Consigne 1 –
Selon l'article, quelle part de la population la classe moyenne représente-t-elle ?
Consigne 2 –
D'après l'article, qu'est-ce que la classe moyenne ne supporte plus ? Répondez en une à trois phrases.

Principale responsable ? La corruption qui gangrène et paralyse le pays. Frappée de plein fouet par la crise économique de 2009, la classe moyenne – qui a émergé sous Poutine et représente le tiers de la population – ne supporte plus d’être à la merci de fonctionnaires indélicats et de voir le clan au pouvoir accaparer les richesses nationales en toute impunité, dans les ministères, bien sûr, mais surtout dans les entreprises d’État comme Gazprom, Rosneft ou Rosatom, les géants du gaz, du pétrole et du nucléaire.

Données de position des mots et des éléments –
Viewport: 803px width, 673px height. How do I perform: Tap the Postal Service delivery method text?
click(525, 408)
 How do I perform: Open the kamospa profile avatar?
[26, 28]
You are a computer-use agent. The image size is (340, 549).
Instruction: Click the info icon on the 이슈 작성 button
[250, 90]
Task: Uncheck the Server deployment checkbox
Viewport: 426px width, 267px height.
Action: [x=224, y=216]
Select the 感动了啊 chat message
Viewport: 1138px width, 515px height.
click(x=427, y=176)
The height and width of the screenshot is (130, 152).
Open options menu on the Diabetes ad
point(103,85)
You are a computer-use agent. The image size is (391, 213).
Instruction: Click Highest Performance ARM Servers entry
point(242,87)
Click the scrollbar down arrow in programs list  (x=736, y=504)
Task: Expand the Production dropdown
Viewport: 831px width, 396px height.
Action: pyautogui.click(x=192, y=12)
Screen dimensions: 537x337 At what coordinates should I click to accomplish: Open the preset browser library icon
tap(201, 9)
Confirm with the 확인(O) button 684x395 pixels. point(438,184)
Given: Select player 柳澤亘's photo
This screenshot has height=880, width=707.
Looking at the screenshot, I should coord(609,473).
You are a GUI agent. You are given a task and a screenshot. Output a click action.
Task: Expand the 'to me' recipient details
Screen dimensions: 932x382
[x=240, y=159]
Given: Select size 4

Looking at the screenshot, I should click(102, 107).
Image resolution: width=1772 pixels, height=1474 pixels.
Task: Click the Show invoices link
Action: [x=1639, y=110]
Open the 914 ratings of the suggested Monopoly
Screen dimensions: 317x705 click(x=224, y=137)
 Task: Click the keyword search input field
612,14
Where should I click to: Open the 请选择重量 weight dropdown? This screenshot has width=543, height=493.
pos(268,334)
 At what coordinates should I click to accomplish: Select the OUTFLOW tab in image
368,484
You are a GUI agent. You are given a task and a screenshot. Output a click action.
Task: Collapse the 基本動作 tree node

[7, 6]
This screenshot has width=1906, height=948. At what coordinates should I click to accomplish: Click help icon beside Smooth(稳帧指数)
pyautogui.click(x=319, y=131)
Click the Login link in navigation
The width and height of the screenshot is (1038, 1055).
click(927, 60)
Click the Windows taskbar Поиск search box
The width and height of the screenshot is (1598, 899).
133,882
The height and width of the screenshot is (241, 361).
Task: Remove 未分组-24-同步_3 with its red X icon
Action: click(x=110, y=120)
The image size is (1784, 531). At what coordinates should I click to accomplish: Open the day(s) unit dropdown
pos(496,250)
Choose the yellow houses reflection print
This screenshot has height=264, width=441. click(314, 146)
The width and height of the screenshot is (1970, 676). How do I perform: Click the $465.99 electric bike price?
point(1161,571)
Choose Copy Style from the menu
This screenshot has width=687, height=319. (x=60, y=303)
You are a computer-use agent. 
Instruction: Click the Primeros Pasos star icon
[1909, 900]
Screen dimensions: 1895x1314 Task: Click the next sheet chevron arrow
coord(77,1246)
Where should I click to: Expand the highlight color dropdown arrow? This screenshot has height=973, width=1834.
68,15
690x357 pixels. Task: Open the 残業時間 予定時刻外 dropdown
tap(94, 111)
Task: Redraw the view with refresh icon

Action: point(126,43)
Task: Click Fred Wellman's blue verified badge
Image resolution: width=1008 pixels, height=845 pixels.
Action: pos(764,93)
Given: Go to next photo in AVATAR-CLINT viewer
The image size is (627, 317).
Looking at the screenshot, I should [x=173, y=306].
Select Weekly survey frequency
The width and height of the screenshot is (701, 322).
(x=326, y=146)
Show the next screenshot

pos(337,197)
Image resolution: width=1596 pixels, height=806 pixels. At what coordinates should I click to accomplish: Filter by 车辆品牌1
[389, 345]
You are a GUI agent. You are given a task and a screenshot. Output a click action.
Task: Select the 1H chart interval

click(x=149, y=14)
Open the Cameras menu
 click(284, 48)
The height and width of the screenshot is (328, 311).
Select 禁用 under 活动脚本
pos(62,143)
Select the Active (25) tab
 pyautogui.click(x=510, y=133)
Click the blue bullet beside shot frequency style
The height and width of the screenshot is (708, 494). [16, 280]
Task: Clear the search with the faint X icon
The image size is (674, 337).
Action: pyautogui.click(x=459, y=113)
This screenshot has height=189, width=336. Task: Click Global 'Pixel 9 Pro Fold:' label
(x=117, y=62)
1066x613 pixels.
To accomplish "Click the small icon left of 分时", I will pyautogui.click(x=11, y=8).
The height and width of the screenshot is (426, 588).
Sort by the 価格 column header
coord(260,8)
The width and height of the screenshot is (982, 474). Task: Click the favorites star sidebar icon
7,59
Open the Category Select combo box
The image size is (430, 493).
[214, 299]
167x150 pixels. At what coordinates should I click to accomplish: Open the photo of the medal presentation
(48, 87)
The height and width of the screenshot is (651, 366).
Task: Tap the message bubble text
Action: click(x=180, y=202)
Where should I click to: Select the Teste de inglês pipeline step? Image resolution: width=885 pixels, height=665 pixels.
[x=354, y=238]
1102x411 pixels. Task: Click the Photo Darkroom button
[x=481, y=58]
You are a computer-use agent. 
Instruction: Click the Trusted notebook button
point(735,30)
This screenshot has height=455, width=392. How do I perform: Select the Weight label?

Corrigé 1 –
Le tiers de la population.

Corrigé 2 –
Frappée de plein fouet par la crise économique de 2009, la classe moyenne ne supporte plus d'être à la merci de fonctionnaires indélicats. Elle ne supporte plus non plus de voir le clan au pouvoir accaparer les richesses nationales en toute impunité, dans les ministères mais surtout dans les entreprises d'État comme Gazprom, Rosneft ou Rosatom.